Published online Apr 10, 2016. doi: 10.4253/wjge.v8.i7.344
Peer-review started: June 20, 2015
First decision: July 27, 2015
Revised: October 12, 2015
Accepted: January 27, 2016
Article in press: January 29, 2016
Published online: April 10, 2016
AIM: To assess the clinical impact of capsule endoscopy (CE) in the long-term follow-up period in patients with obscure gastrointestinal bleeding (OGIB).
METHODS: One hundred and forty-one patients who applied CE for OGIB between 2009 and 2012 were retrospectively analyzed, and this cohort was then questioned prospectively. Demographic data of the patients were determined via the presence of comorbid diseases, use of non-steroidal anti-inflammatory drugs anticoagulant-antiaggregant agents, previous diagnostic tests for bleeding episodes, CE findings, laboratory tests and outcomes.
RESULTS: CE was performed on 141 patients because of OGIB. The capsule was retained in the upper gastrointestinal (GI) system in two of the patients, thus video monitoring was not achieved. There were 139 patients [62% male, median age: 72 years (range: 13-93 years) and a median follow-up duration: 32 mo (range: 6-82 mo)]. The overall diagnostic yield of CE was 84.9%. Rebleeding was determined in 40.3% (56/139) of the patients. The rebleeding rates of patients with positive and negative capsule results at the end of the follow-up were 46.6% (55/118) and 4.8% (1/21), respectively. In the multivariate analysis, usage of NSAIDs, anticoagulant-antiaggregant therapies (OR = 5.8; 95%CI: 1.86-18.27) and vascular ectasia (OR = 6.02; 95%CI: 2.568-14.146) in CE were detected as independent predictors of rebleeding. In the univariate analysis, advanced age, comorbidity, and overt bleeding were detected as predictors of rebleeding.
CONCLUSION: CE is a reliable method in the diagnosis of obscure GI bleeding. Negative CE correlated with a significantly lower rebleeding risk in the long-term follow-up period.
Core tip: This study determines the results of using capsule endoscopy in obscure gastrointestinal bleeding in long-term. Our main aim was to describe the long-term clinical impact of capsule endoscopy during follow-up period. Positive capsule endoscopy results correlated with higher rebleeding rates. Independent predictors of rebleeding were detected to be usage of non-steroidal anti-inflammatory drugs, anticoagulant/antiaggregant therapy and vascular ectasia.

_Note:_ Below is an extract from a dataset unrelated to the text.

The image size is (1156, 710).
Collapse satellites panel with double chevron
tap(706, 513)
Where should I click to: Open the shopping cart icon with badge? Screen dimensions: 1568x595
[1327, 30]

- Citation: Ormeci A, Akyuz F, Baran B, Gokturk S, Ormeci T, Pinarbasi B, Soyer OM, Evirgen S, Akyuz U, Karaca C, Demir K, Kaymakoglu S, Besisik F. What is the impact of capsule endoscopy in the long term period? World J Gastrointest Endosc 2016; 8(7): 344-348
- URL: https://www.wjgnet.com/1948-5190/full/v8/i7/344.htm
- DOI: https://dx.doi.org/10.4253/wjge.v8.i7.344
Obscure gastrointestinal bleeding (OGIB) is a frequent problem in the daily gastroenterology practice that represents nearly 5% of all gastrointestinal (GI) hemorrhages[1-3]. The most extensive location of OGIB is small bowel, where it is usually far beyond the range of a standard endoscopic examination. Therefore, capsule endoscopy (CE) is the preferred technique to assess patients with OGIB[4-6]. The high specificity and sensitivity of CE in OGIB cases and increased diagnostic value of this method was shown in several previously published studies. Even though diagnostic value of CE is the focus point of most studies, in the literature there is not enough data about the long-term results of using CE and its effectiveness in predicting and assessment of rebleeding risks. In this study, our main aim was to determine the long-term clinical impact of capsule endoscopy during follow-up period.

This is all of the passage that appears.